A five-hour launch window opens at 5:02 p.m. Pacific time. Should there be a lengthy delay, another launch window opens about the same time Thursday. The automated Dragon capsule will soar 100 miles higher than the space station, aiming for an altitude of 357 miles, just above the current position of the Hubble Space Telescope. The four will orbit Earth for about three days before returning for a splashdown off the coast of Florida, in either the Atlantic Ocean or the Gulf of Mexico.
Sembroski, a former Air Force missile technician who moved to Everett in 2007, is a reliability engineer with Lockheed Martin who works from home. He entered an open lottery by donating to St. Jude Children’s Research Hospital. He didn’t win, but a friend from his college days did and gave him the slot. He is married to Erin Duncan-Sembroski, an English teacher at Explorer Middle School south of Everett, and the couple has two girls.
When he announced the flight in February, Isaacman pledged $100 million to St. Jude and aims to raise another $100 million in donations.
Arceneaux works at St. Jude and was treated there as a childhood cancer patient. She had much of her left thigh bone replaced with a titanium rod. She’ll be the first person in space with a prosthesis. At 29, she’ll also be the youngest American in space, beating the late Sally Ride, who became the first American woman in space in 1983 at age 32.
Isaacman’s idea of fun is flying fighter jets. He quit high school and started his own payment-processing company, Shift4 Payments in Allentown, Pennsylvania. He segued into aviation, founding Draken International for tactical aircraft training.
While he won’t divulge what he’s paying for the flight, Isaacman acknowledges the “worthwhile debates” over whether the wealthy should spend their fortunes fixing problems on Earth, versus sightseeing in space. But he contends investing in space now will lower costs in the future. “Because it’s so expensive, space has been the exclusive domain of world superpowers and the elite that they select,” he told The Associated Press last week.
Like Sembroski, Proctor won her seat in a competition. The community college educator in Tempe, Arizona, and former geology instructor beat out 200 other Shift4 Payments clients with her space-themed artwork business. Also a pilot, Proctor was a NASA astronaut finalist more than a decade ago.
Sembroski grew up in Kannapolis, North Carolina, outside Charlotte. As a teenager, he took to late-night stargazing from the roof of his high school. By college, he had moved on to launching high-powered model rockets.
About 20 years ago, Sembroski was helping inspire kids as a Space Camp counselor in Huntsville, Alabama. Sembroski helped conduct simulated Space Shuttle missions and encouraged kids to concentrate on STEM subjects.
Along with maintaining Minuteman III intercontinental ballistic missiles in Montana, Sembroski was deployed to Iraq while in the Air Force.
This is SpaceX’s first private flight and the company is running the show — NASA isn’t involved. But the leased launch pad used by SpaceX is the same one used by Apollo moonwalkers, shuttle astronauts and all three previous SpaceX-flown NASA crews.

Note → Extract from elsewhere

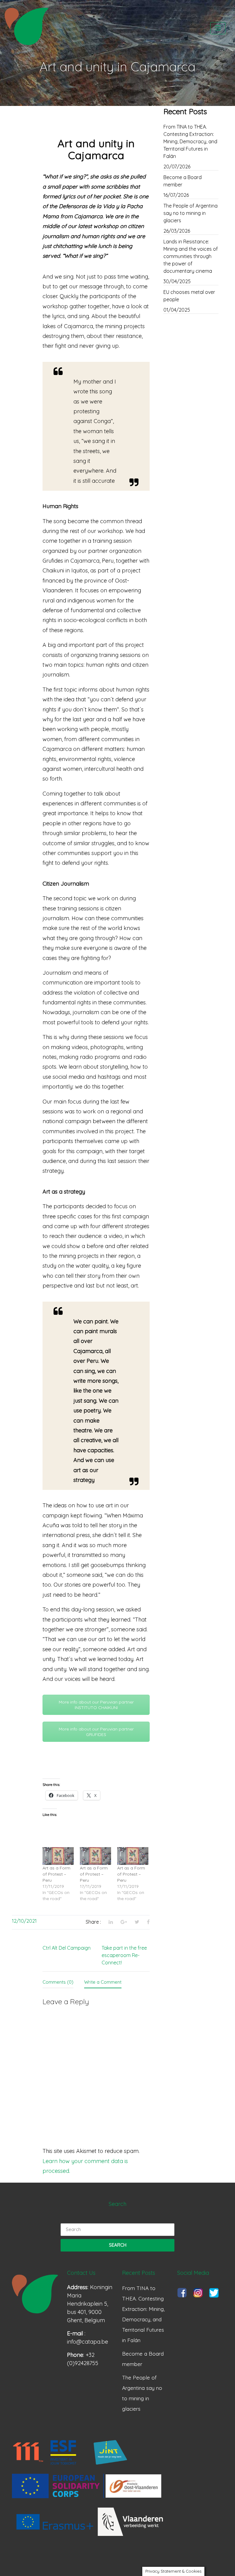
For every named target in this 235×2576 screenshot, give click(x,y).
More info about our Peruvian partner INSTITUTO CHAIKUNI (96, 1704)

Space tourism has never been hotter, and Inspiration4 will be the most ambitious private space mission to date — the third major landmark in the burgeoning industry this year after Virgin Galactic’s flight of founder Richard Branson and others aboard the VSS Unity craft and Amazon and Blue Origin founder Jeff Bezos’ trip on the New Shepard rocket. Both those flights were quick trips up to 53 miles for Virgin Galactic and 66 miles for Blue Origin, which allow for a short time of weightlessness and views of the curvature of the Earth before heading back for landing.

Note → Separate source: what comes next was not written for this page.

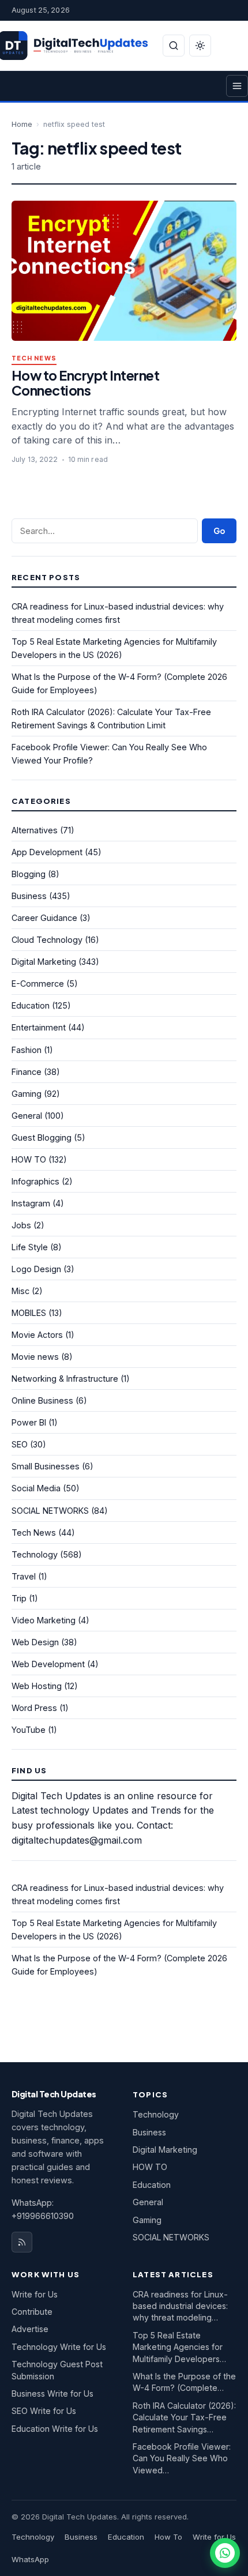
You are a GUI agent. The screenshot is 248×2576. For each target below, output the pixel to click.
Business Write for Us (52, 2393)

Too busy to launch himself, SpaceX founder Elon Musk has two tourist flights to the space station coming up in the next year — the first as early as January — and also a private moonshot in the works.
As the private Inspiration4 flight’s benefactor, Isaacman, sees it: “This is the first step toward a world where everyday people can go and venture among the stars.”
The Associated Press and the Orlando Sentinel contributed.